** The problem **
Reproduce the lines of the listing from the line with "Task: Click the red Data Lover heart icon" up to and including the line with "[x=176, y=68]", switching "Potato" to "Tomato" and leaving everything else unchanged. Leave the pictures out of your answer.

** Rows of pointing data **
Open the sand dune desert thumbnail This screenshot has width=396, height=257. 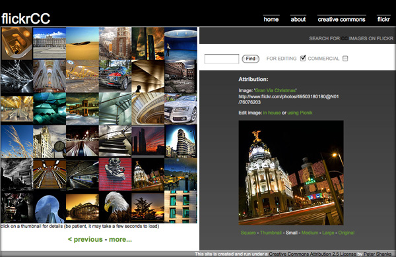[x=83, y=43]
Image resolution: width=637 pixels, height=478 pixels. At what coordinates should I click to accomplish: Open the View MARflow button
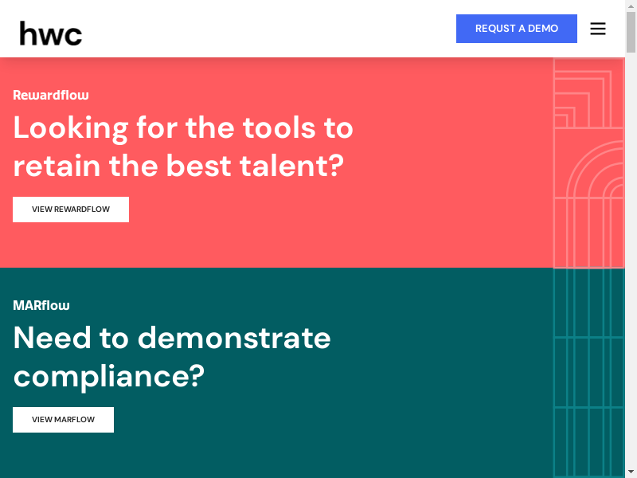click(63, 420)
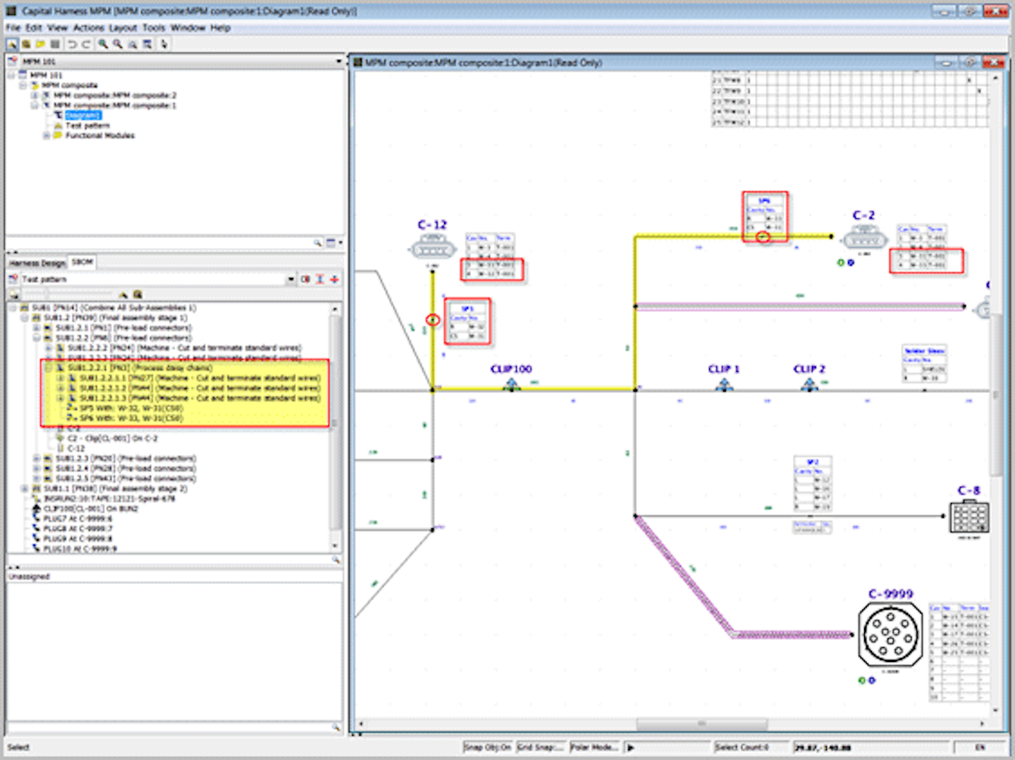Expand the SUB1.2.3 [PN20] tree node

coord(36,459)
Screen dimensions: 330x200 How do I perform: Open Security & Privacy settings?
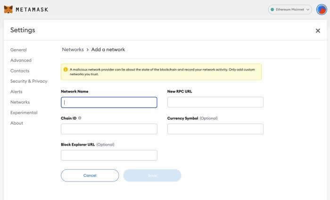[x=29, y=81]
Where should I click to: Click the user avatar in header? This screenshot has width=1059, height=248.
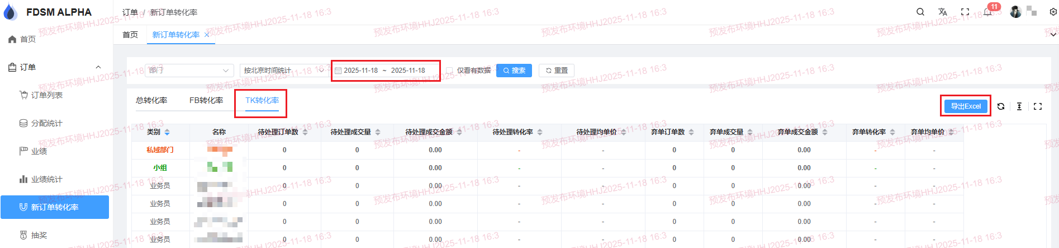pyautogui.click(x=1015, y=12)
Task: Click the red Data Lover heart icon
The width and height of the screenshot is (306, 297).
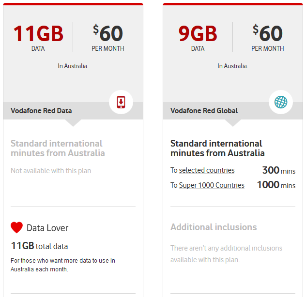Action: (x=16, y=227)
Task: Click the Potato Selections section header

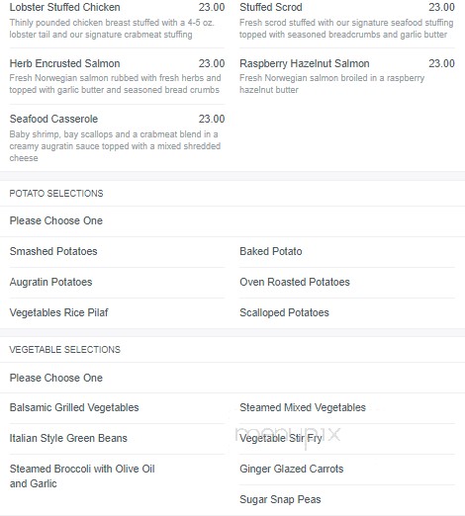Action: click(56, 194)
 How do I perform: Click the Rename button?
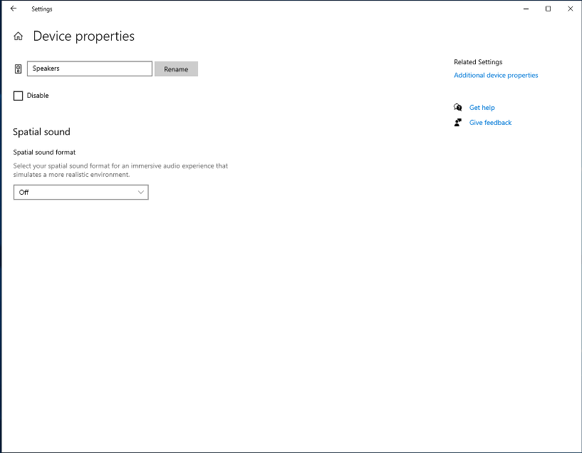[x=176, y=68]
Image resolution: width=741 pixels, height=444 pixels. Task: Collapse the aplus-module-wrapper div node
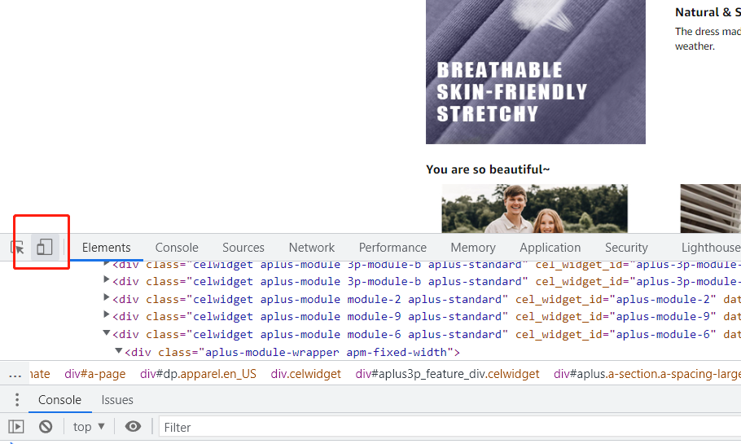(x=119, y=352)
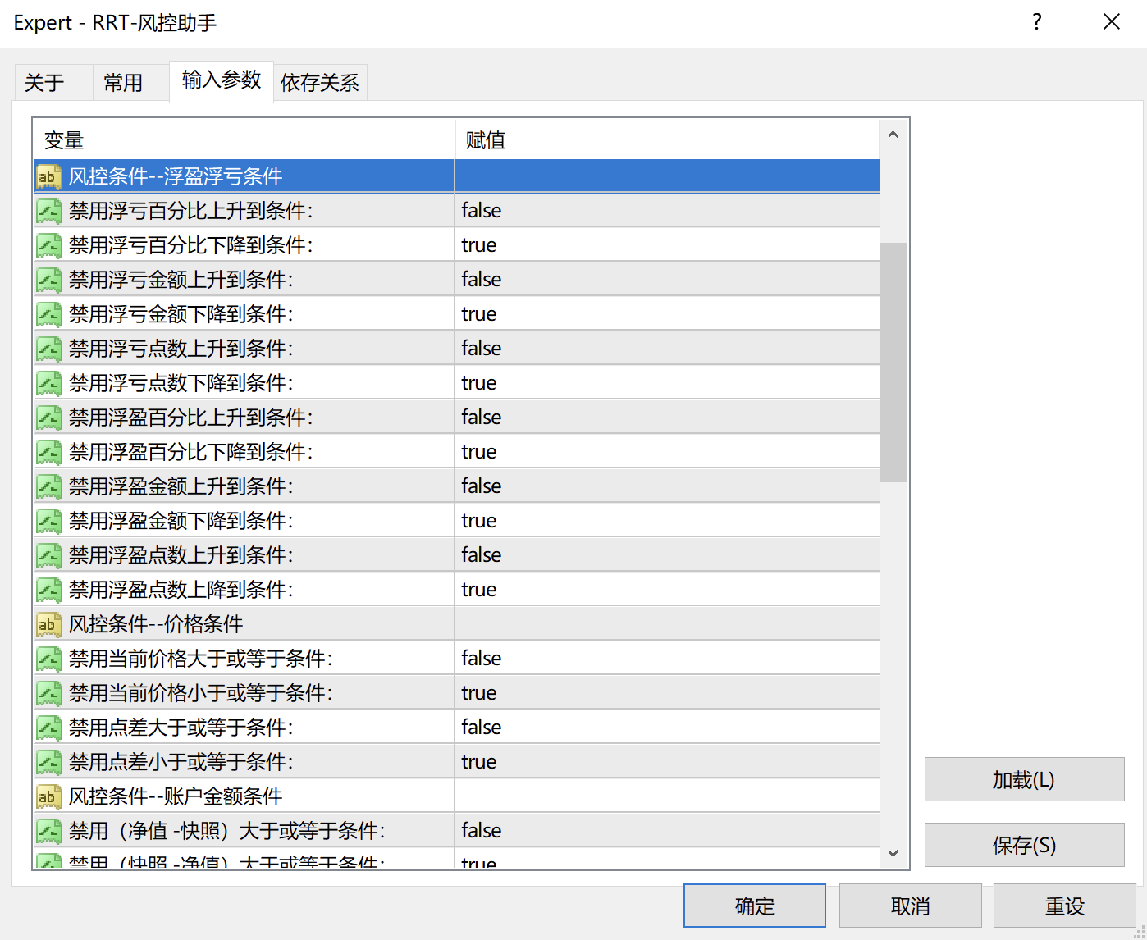Confirm settings with the 确定 button
This screenshot has width=1147, height=940.
754,906
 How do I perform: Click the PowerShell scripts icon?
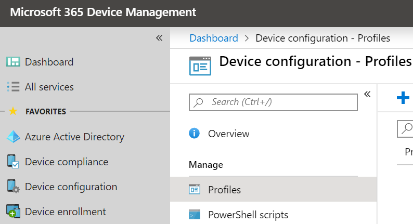click(x=195, y=215)
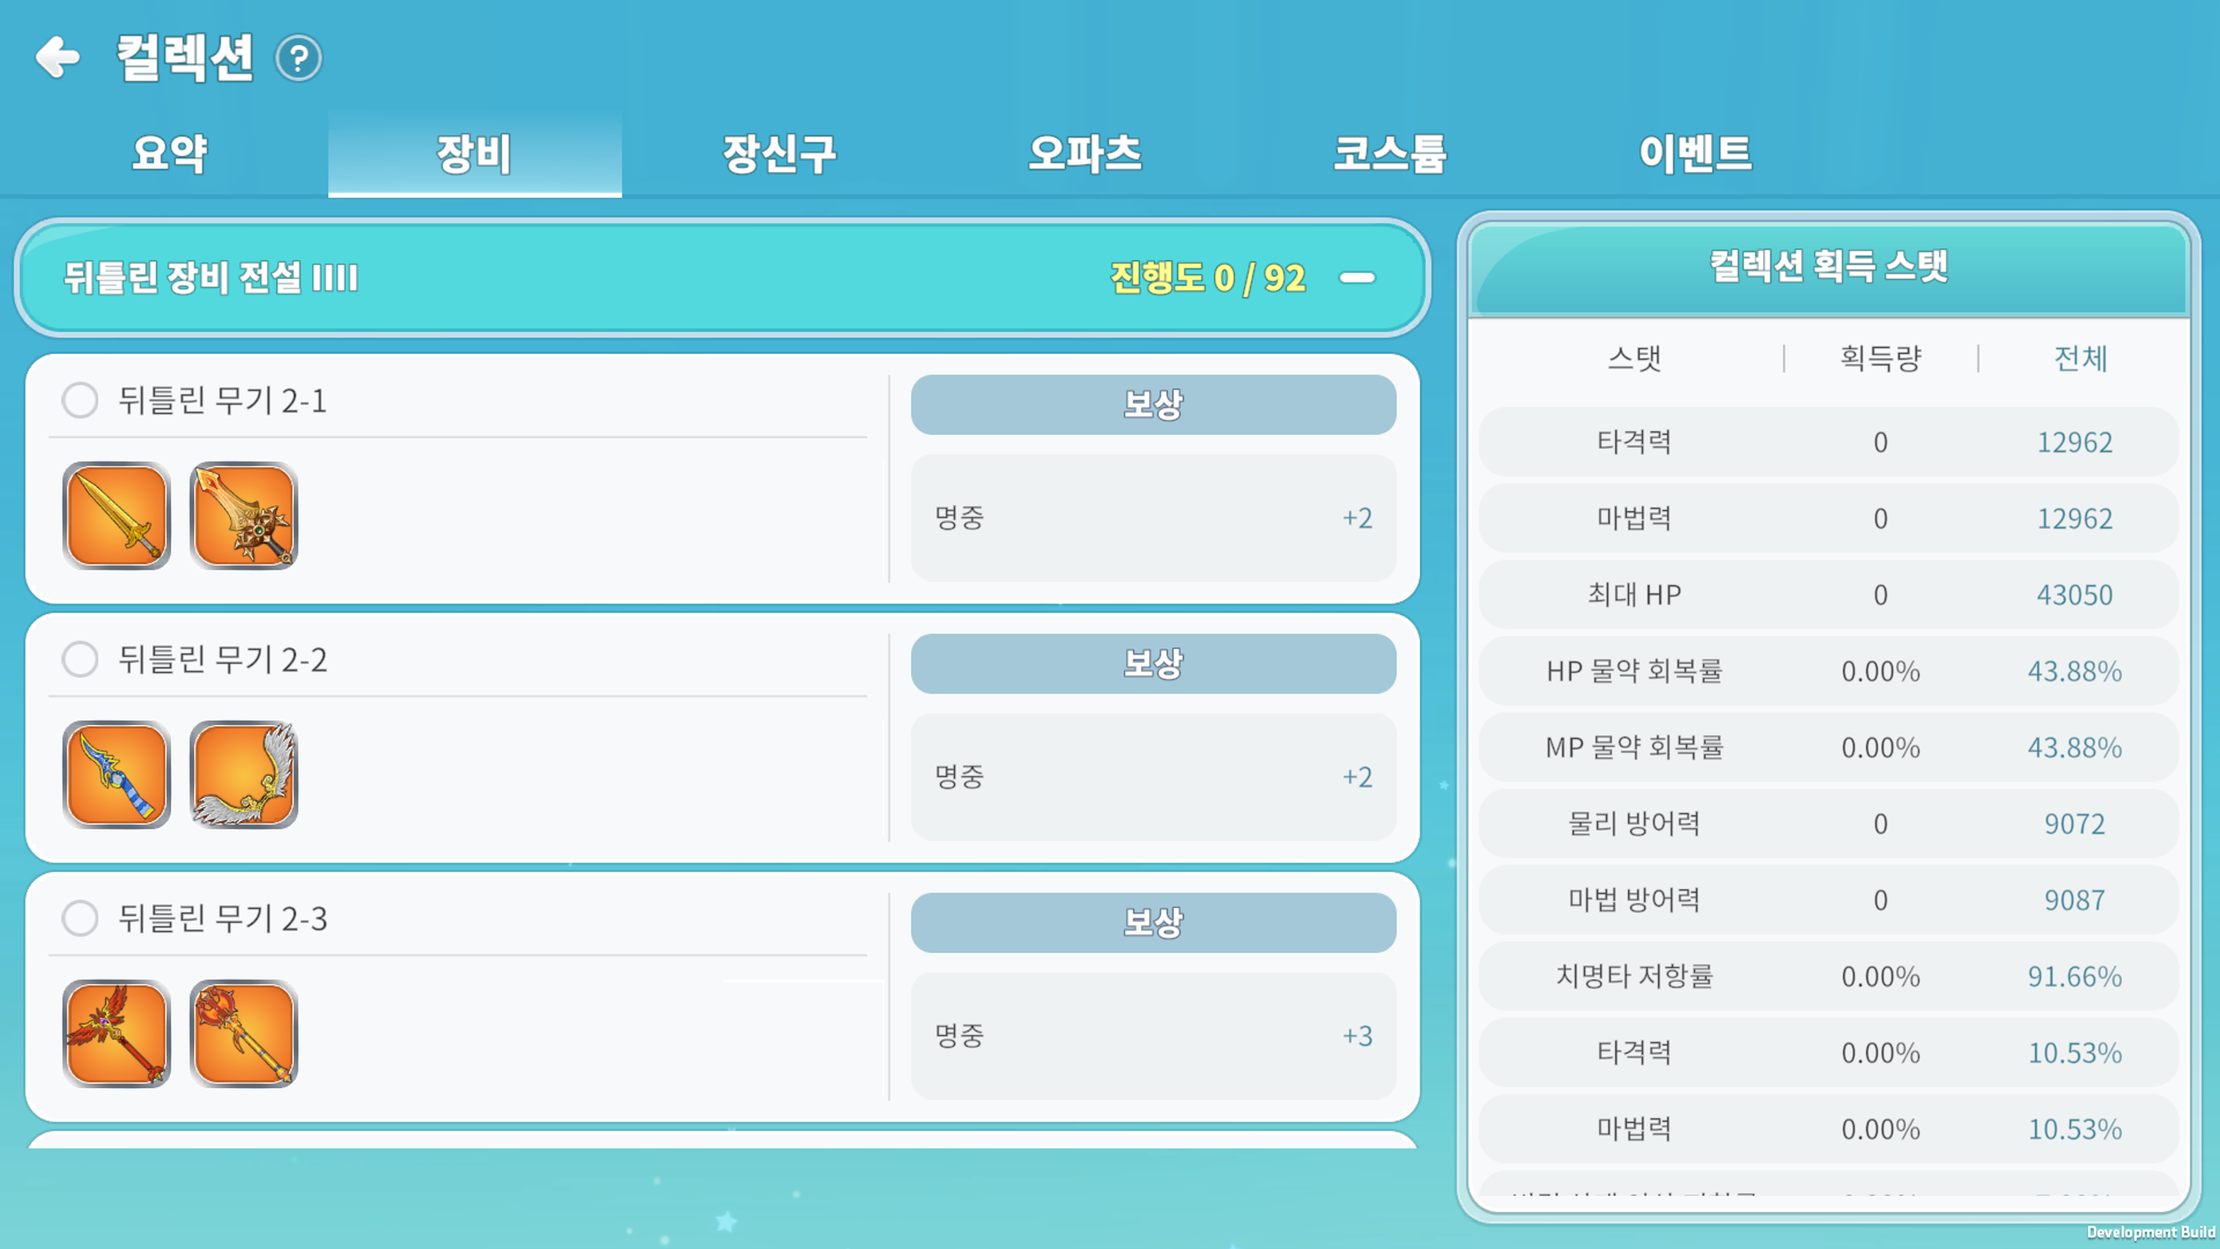Select the spiked mace icon in 무기 2-1
The width and height of the screenshot is (2220, 1249).
[x=244, y=515]
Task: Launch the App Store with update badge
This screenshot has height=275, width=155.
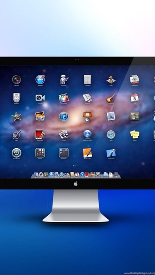Action: point(40,79)
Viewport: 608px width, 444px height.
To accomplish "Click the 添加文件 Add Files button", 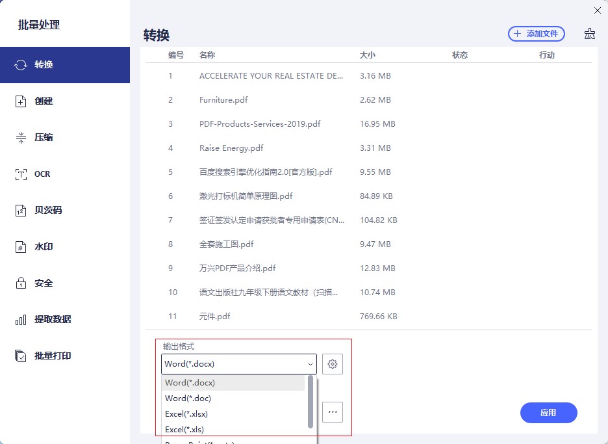I will tap(537, 33).
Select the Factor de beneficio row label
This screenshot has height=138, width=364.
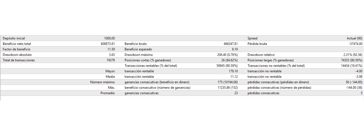point(16,49)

** In response **
Task: Click the red Data Lover heart icon
The width and height of the screenshot is (306, 297).
Action: (x=16, y=227)
Task: Click the Tomato Selections section header

Action: click(56, 194)
 How do I perform: Click the Rename button?
[x=176, y=68]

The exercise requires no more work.